About this exercise: You are asked to reproduce the listing exactly and to omit its pictures.

Data shown:
----

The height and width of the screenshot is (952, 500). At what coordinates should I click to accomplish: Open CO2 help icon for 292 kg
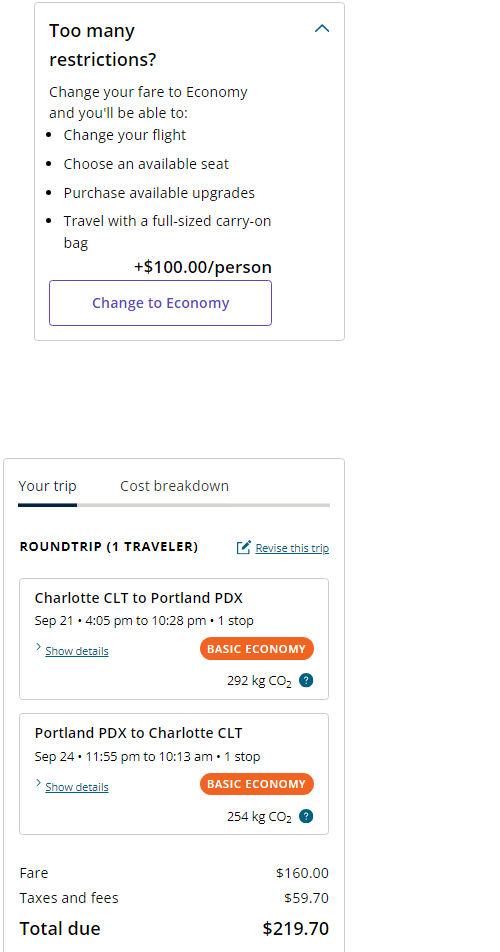[x=306, y=680]
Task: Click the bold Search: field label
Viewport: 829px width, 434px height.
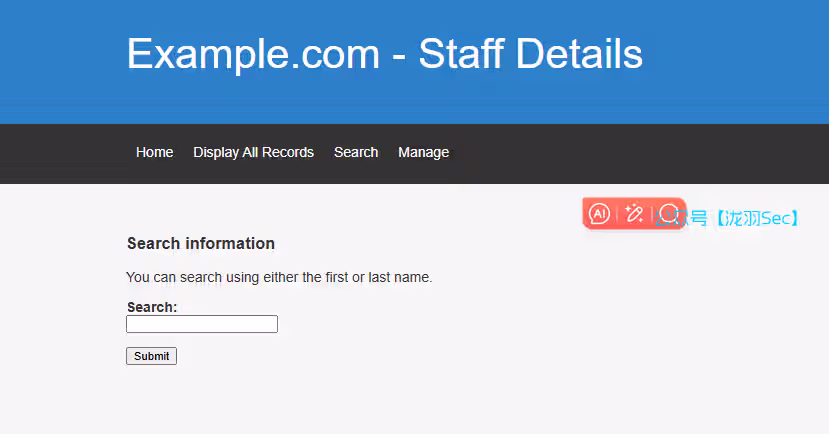Action: 152,307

----

Response:
The height and width of the screenshot is (952, 500). At what coordinates should I click to accomplish: Open CO2 help icon for 292 kg
[x=306, y=680]
Task: Click the bold Search: field label
Viewport: 829px width, 434px height.
Action: 152,307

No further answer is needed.